#### [Your instructions]
Gather each line below that contains the string "icon", and copy those lines in full. Match case, so the string counts only when its letters have the same capitalization.

#### [Source material]
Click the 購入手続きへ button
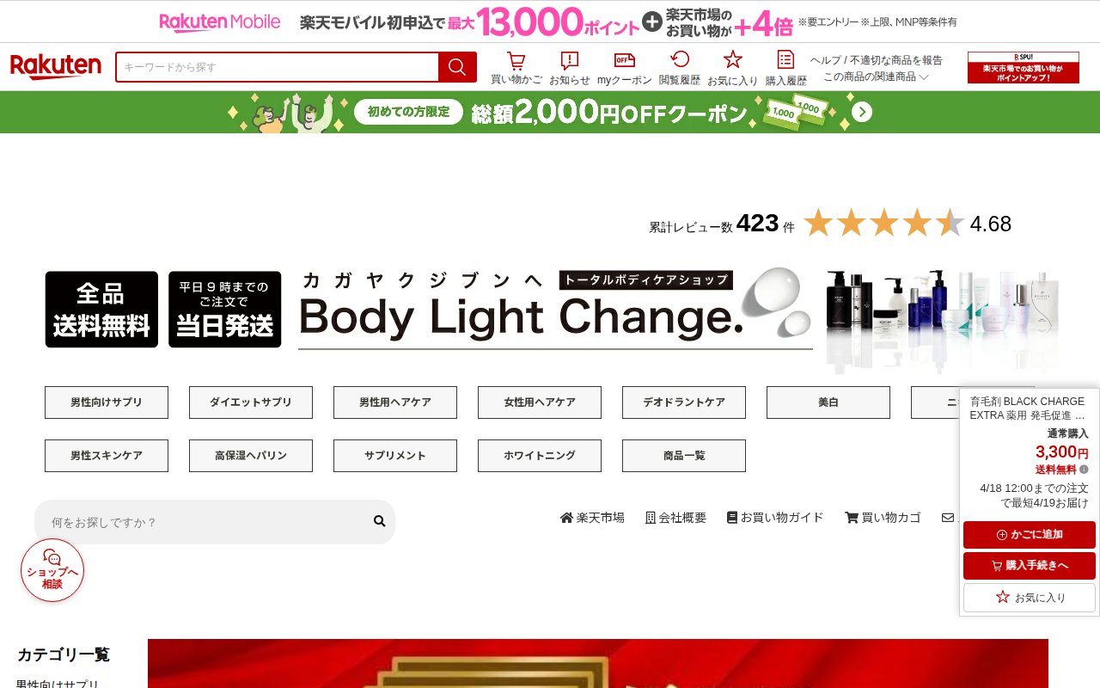The height and width of the screenshot is (688, 1100). tap(1030, 566)
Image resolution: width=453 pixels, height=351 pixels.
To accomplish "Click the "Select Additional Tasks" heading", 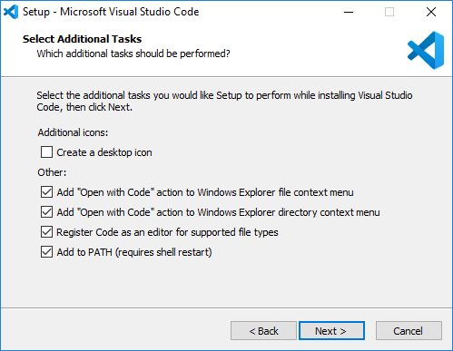I will pyautogui.click(x=82, y=39).
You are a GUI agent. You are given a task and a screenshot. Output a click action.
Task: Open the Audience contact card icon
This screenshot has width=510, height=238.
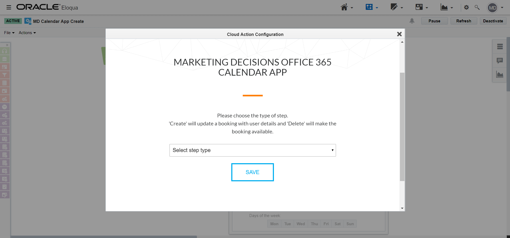coord(419,7)
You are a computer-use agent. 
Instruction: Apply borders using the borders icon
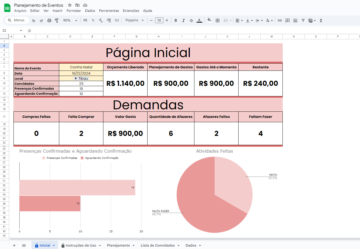point(218,20)
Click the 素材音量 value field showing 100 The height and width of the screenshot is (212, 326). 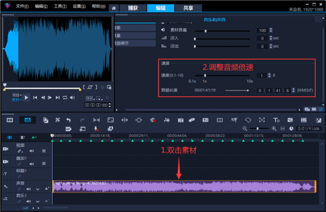(x=262, y=30)
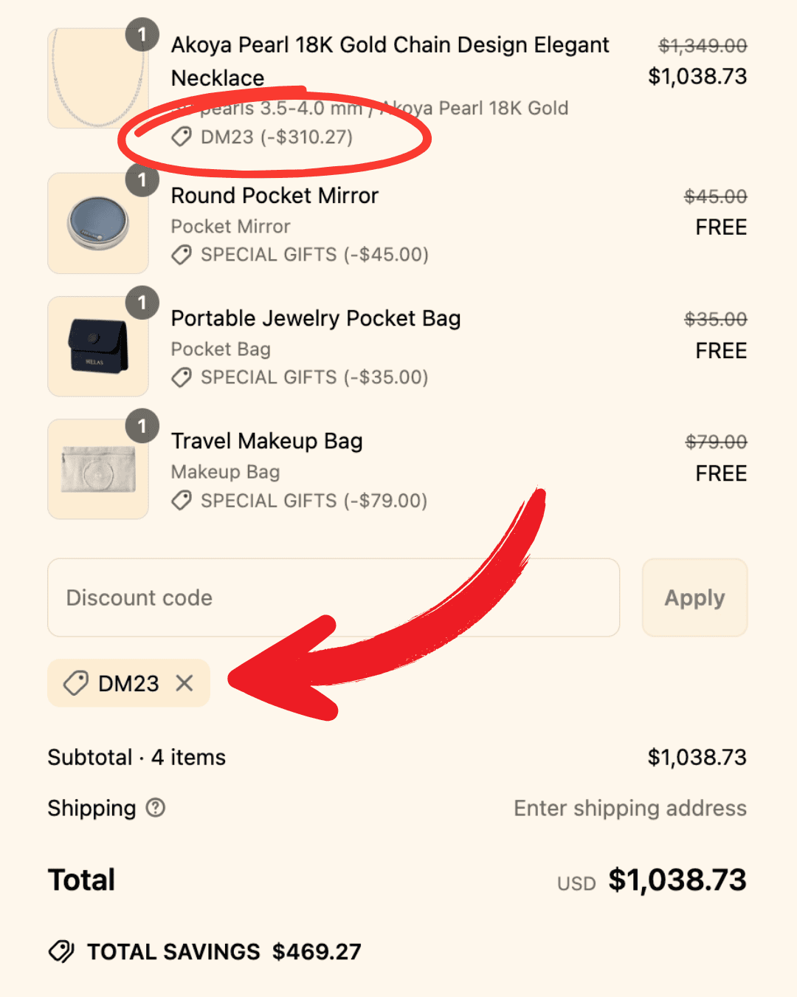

#### [Answer to this problem]
Task: Open the Audience contact card icon
Instruction: Apply borders using the borders icon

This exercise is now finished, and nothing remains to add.